START RECORDS TO PROCESS

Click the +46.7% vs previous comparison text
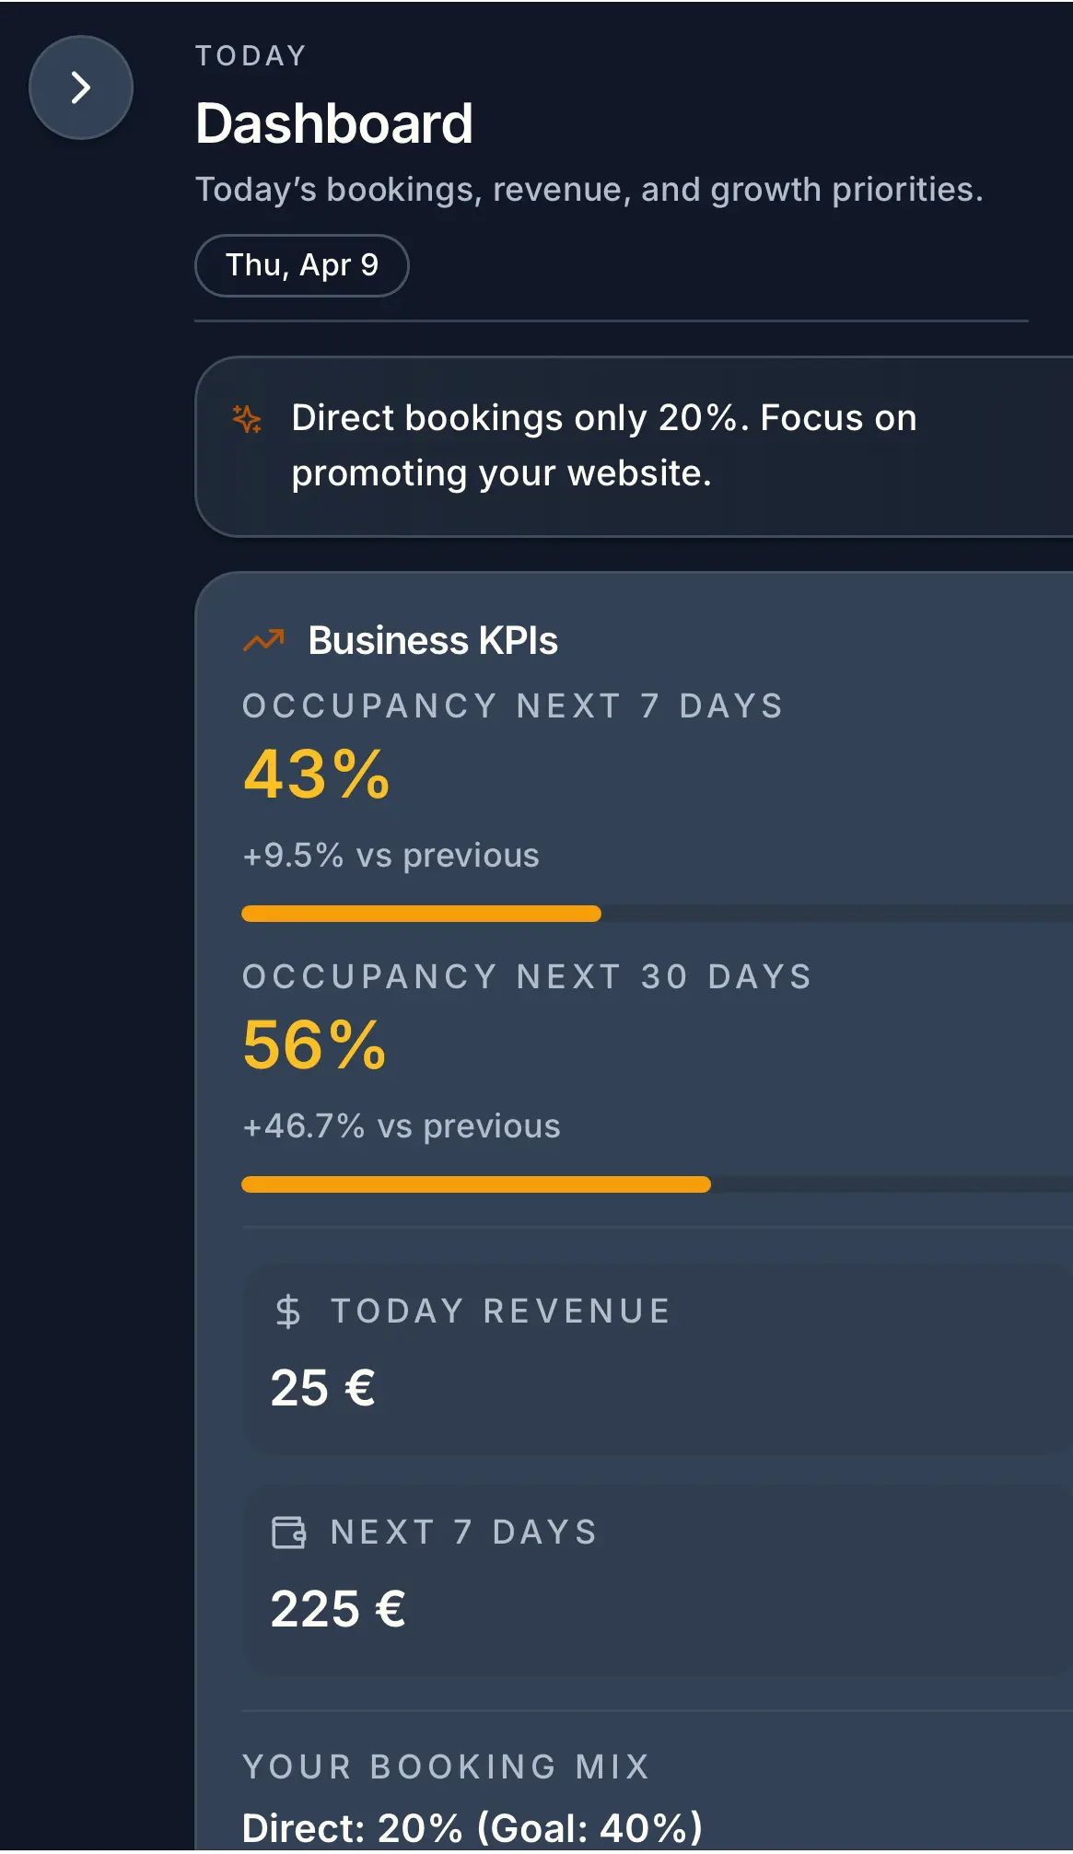The image size is (1073, 1854). 402,1126
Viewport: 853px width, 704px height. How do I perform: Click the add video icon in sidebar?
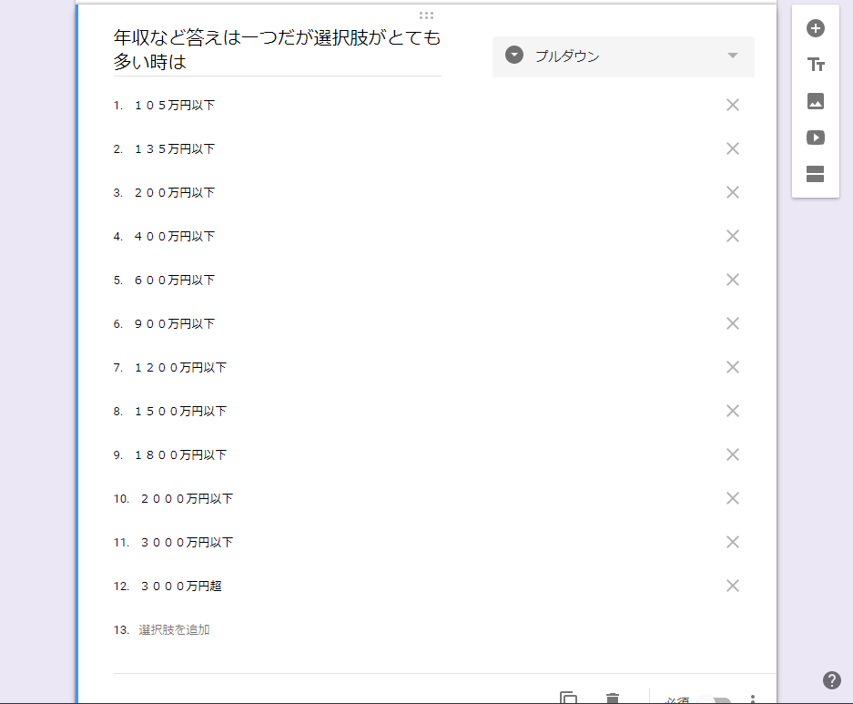pyautogui.click(x=816, y=138)
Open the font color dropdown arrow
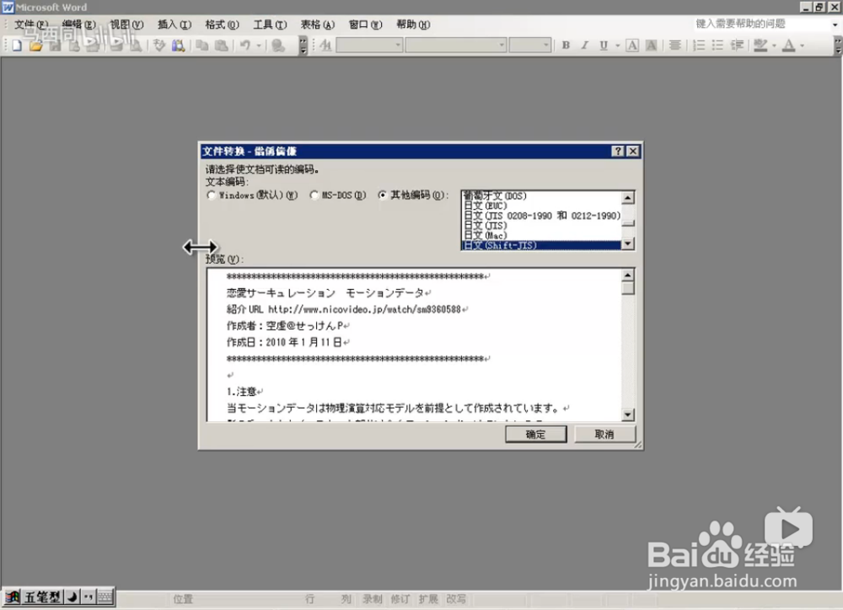This screenshot has height=610, width=843. tap(802, 45)
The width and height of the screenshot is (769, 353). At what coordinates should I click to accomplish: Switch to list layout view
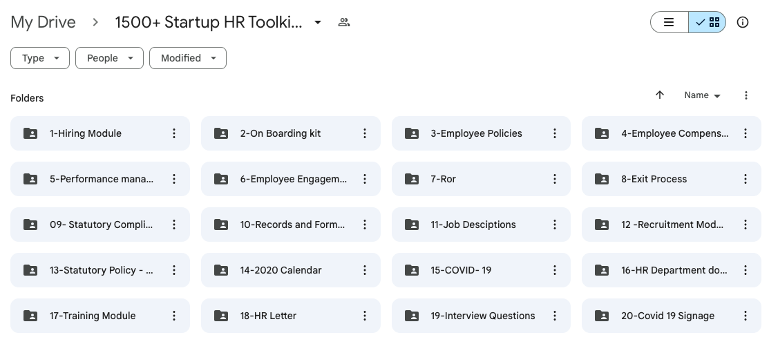pyautogui.click(x=669, y=22)
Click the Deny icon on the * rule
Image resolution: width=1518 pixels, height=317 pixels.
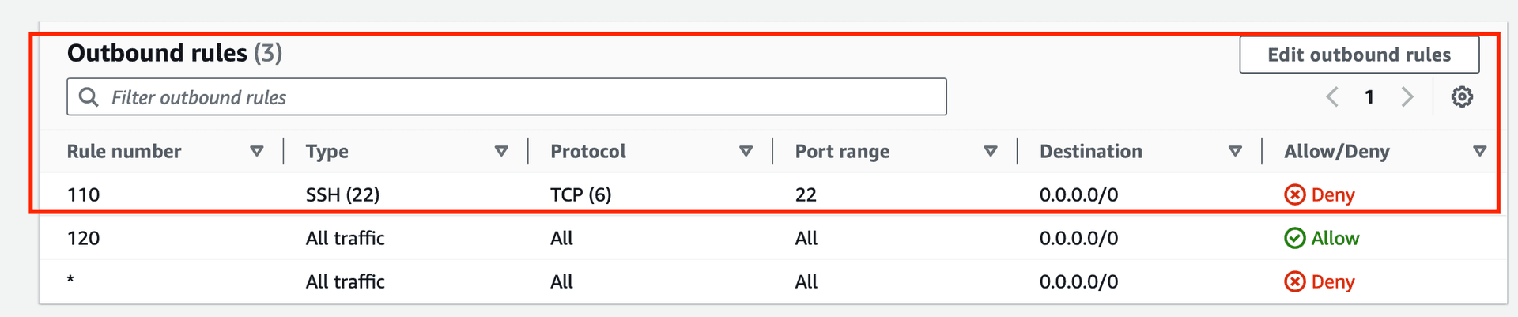click(x=1295, y=281)
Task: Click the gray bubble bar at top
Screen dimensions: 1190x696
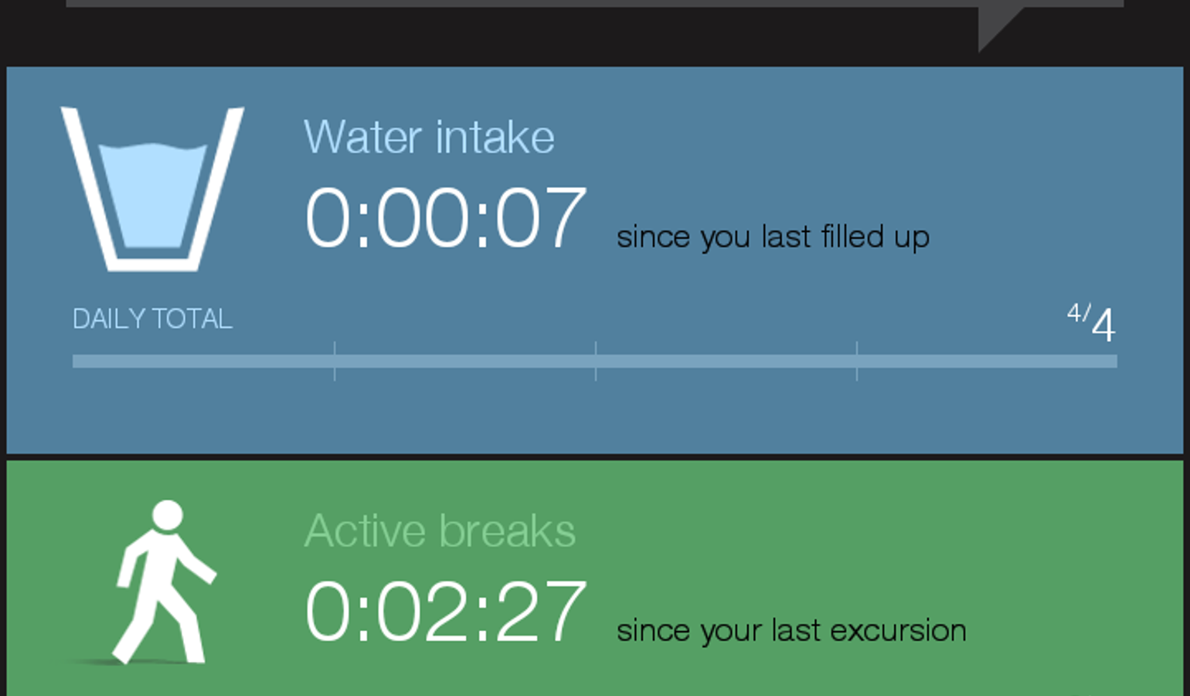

END RECORDS TO PROCESS

_TASK REQUIREMENTS_: Write out exactly, please, the lines that start at the one containing "Image resolution: width=1518" and run through the final line of the entries, both included, leaving pictures out.

_RESULT_:
Image resolution: width=1518 pixels, height=317 pixels.
click(x=1295, y=281)
Task: Click the gray bubble bar at top
Screen dimensions: 1190x696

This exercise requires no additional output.